New $50 Kindle Fire won't recognize third-party ebooks

A fair point. In fact I usually read DRM-free ebooks with Google Play Books so I can sync my reading position between my iPad and my Android phone.

For the average person, digital devices are hard to sideload things onto. We techno-geeks (and honestly, few people who read Boing Boing aren’t techno-geeks) often can’t wrap our brains around this idea, but the average person tends to have a lot of trouble with the whole concept.

I mean, just look at The Martian. The only reason it’s a Ridley Scott film now, rather than just free Internet fiction Andy Weir posted to his web site as a hobby, is that some of his readers wanted it on their Kindles but even though Weir made it available for free download from his site, they were too lazy to work out how to sideload it themselves—they preferred to be able to buy it from Amazon, even though they had to pay 99 cents to do it. After Weir put it up on Amazon, enough people downloaded it to make it a bestseller, then the traditional publishers came calling, and now it’s a Ridley Scott film with a 94% tomatometer rating and a $56 million opening weekend—all because people were too lazy to sideload the e-book for themselves.

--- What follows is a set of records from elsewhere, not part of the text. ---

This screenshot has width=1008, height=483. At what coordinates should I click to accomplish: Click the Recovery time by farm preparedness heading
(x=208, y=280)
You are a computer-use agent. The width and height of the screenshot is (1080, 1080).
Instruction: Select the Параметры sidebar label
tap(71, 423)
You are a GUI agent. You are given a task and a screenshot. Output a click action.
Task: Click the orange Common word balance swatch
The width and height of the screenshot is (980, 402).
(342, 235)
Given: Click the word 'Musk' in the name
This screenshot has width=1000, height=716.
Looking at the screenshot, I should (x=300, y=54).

And then there’s the way that Baen had been selling e-books for over a decade, DRM-free—all you had to do was buy it. They even set it up so you could email it to your Kindle direct from their web site. But even that wasn’t easy enough for the average person. People kept asking them, “Why isn’t your stuff on Kindle yet?” Eventually they just had to wave the white flag and completely change the way their e-book store worked so that they could get their e-books onto Amazon, because that’s where all the average-person customers had gone.

Yeah, you and I find sideloading easy as pie, but the average person doesn’t. A lot of people have trouble internalizing the idea that anything that’s so easy for them could be hard for anyone else, which is why so few people are any good at tech support. :smile: And that, more than anything else, is the rock upon which Amazon built its church (or, rather, its business)—if they buy books from Amazon, they don’t have to worry about figuring out how to sideload them. They press a button and boom: they magically have their book. If you make something so easy that even the average person can do it, then all the average people will buy your product.

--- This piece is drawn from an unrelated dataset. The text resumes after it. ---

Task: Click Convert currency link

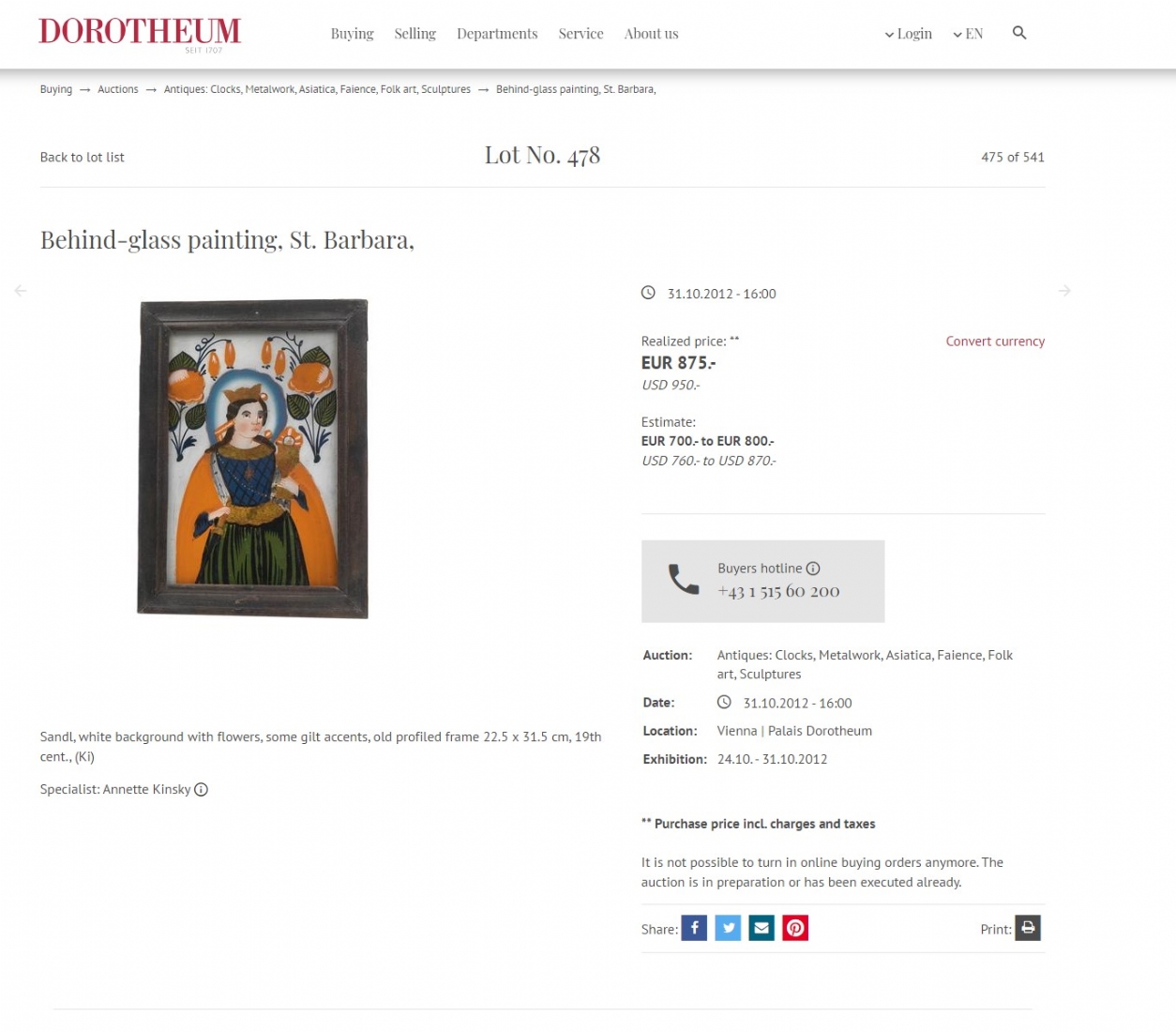Action: point(995,341)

It’s weird, but even now, all these years later, Kobo still makes it a royal pain in the neck for people to find their purchased books, and Barnes & Noble has weird restrictions on downloading purchased e-books outside its apps and sideloading non-B&N titles. Neither of them approaches the simple, one-click simplicity of buying an e-book on Amazon and then picking up your Kindle a few seconds later to start reading it. And that’s why Amazon has the lion’s share of the e-book market now.

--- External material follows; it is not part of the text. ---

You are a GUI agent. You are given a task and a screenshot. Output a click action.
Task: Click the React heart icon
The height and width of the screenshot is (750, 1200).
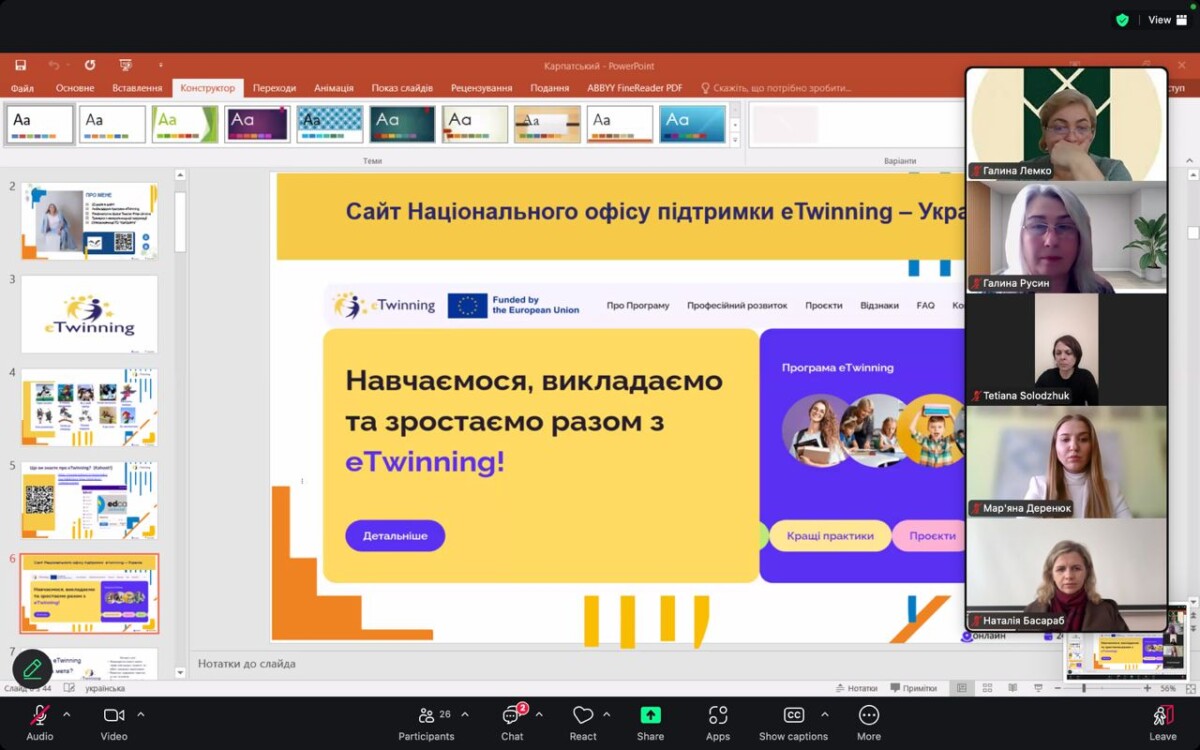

And yet, on its e-ink Kindles, Amazon happily supports sideloading even so. I use Calibre to load my entire 1,200+ e-book library onto my Paperwhite, and every book works just fine. But their Android Kindle app simply doesn’t index the same Books folder on the SD card that it does in internal memory. Given that every other Amazon media app on the Fire tablet does, it just seems like a strange oversight to me.

4 Likes

All very true. The world seems divided between those who think this is empowering - because, hey, now anybody, anywhere, can read anything or listen to any music without having to be some weird technonerd - And those who find it creepy and disempowering for all the reasons every BB-reader is familiar with.

1 Like

I’m a Kindle user and I buy a lot of third party books so I have some perspective. The fact is, the first act when I finish a book and I’m in my bed reading is to put my kindle on wifi and look at my (Amazon) cloud archive. Side loading involves me going to another room, pulling out a computer, looking for the book that I want, and then loading it. Not much work but a lot more than just pulling it down from Amazon. The same goes for book purchasing. Someone mentions a book and I can pull out my kindle, buy it now from Amazon via the kindle, and have it download to my device within 60 seconds. Convenience.

(Yes, you pretty much make these points. I agree.)

3 Likes

This topic was automatically closed after 5 days. New replies are no longer allowed.